WHAT YOU NEED TO DO: Extract from the entries below, exactly as given, only the lines from the line containing "Image resolution: width=820, height=2150." to the line containing "Logistics (410, 1272)", both lines included.

Dataset records:
== Segment start ==

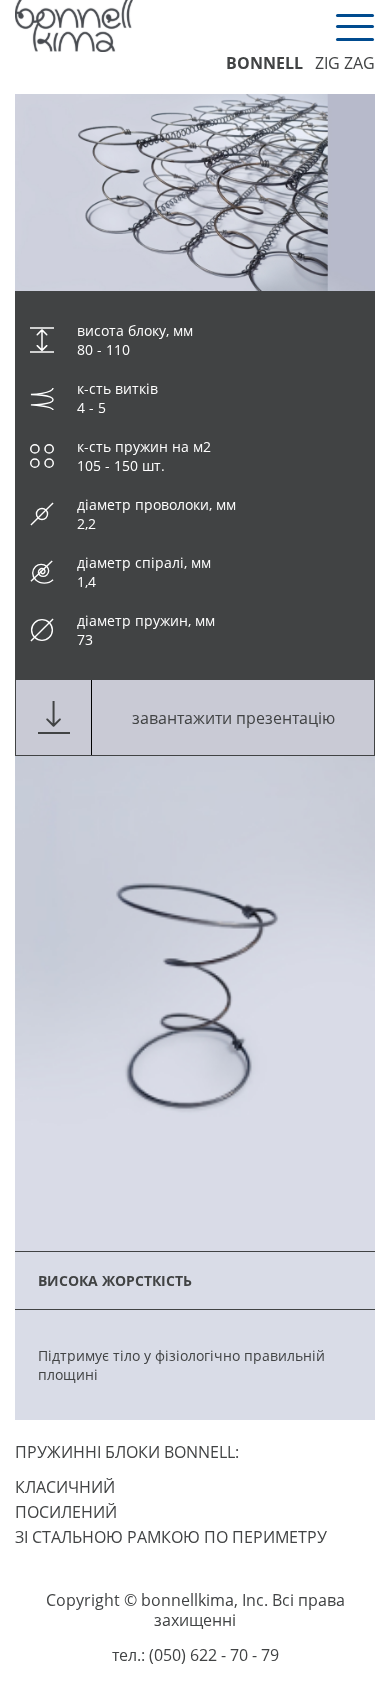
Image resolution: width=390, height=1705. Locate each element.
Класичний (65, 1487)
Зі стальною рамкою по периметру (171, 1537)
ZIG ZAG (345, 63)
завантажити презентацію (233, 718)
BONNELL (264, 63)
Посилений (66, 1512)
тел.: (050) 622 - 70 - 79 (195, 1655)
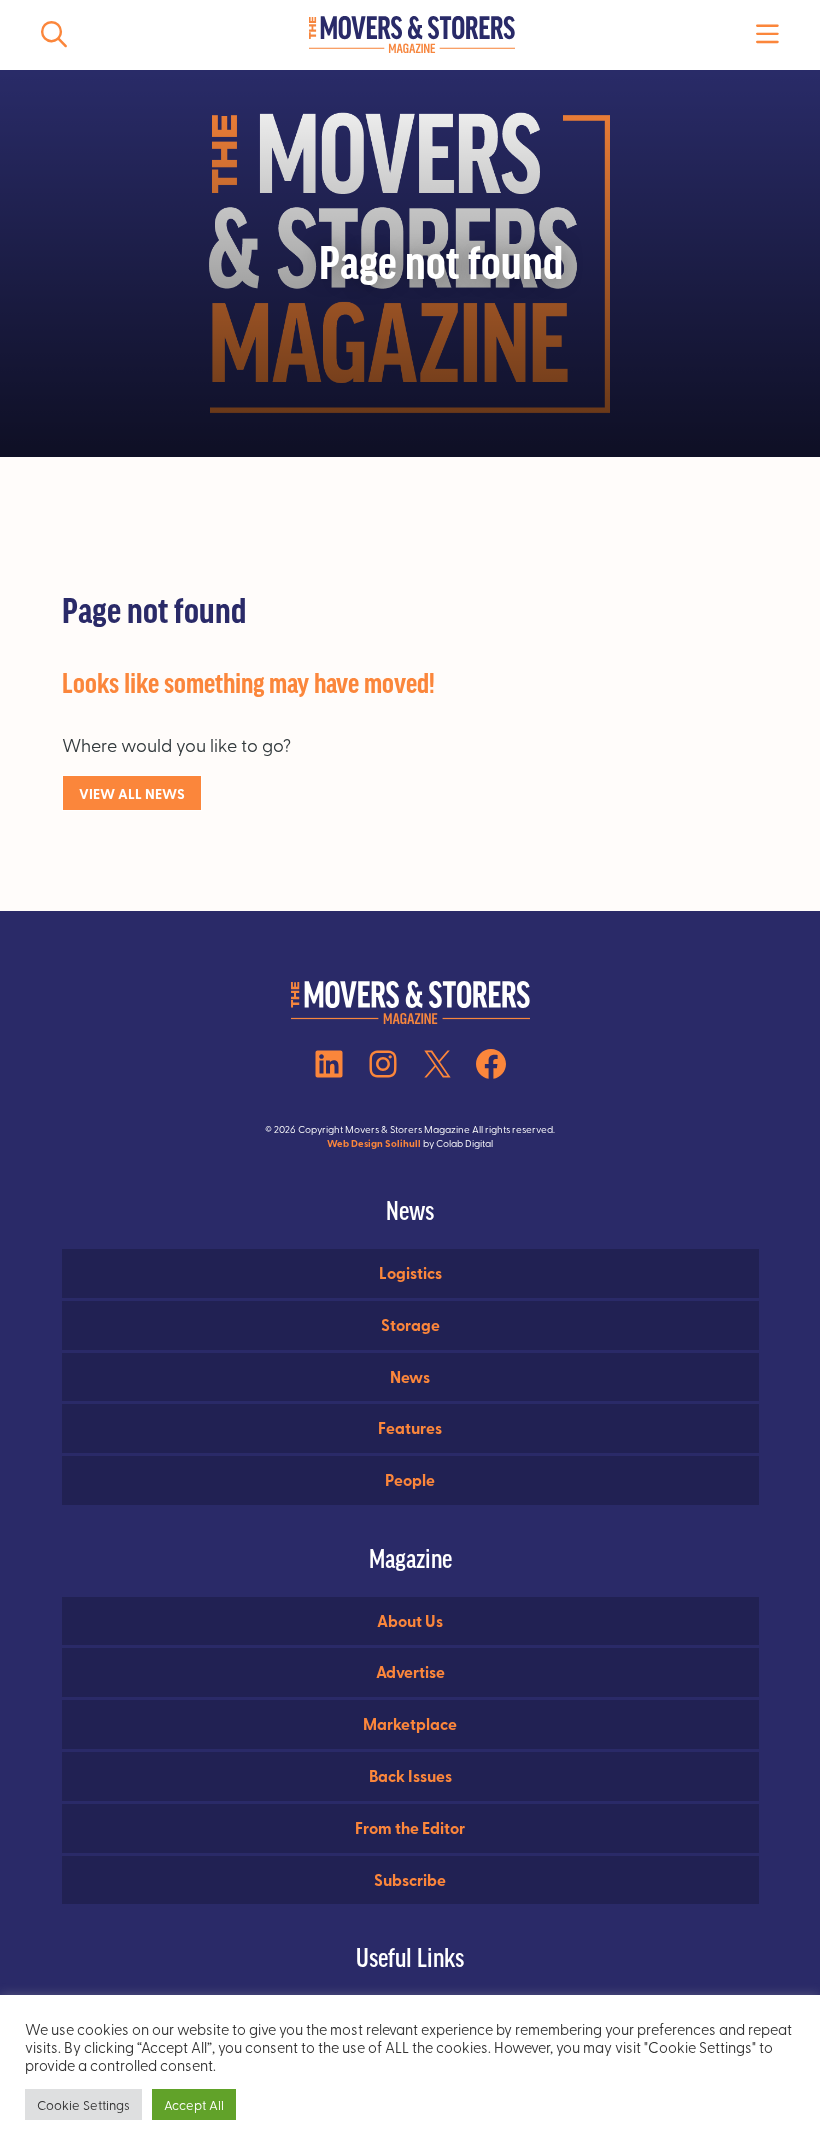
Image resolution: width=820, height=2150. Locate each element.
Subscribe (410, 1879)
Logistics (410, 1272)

== Segment end ==
== Segment start ==

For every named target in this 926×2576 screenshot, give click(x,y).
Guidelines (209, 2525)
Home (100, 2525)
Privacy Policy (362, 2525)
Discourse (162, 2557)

== Segment end ==

SOLUTION FOR THIS EXERCISE:
Image resolution: width=820, height=2150. Locate each element.
Subscribe (410, 1879)
Logistics (410, 1272)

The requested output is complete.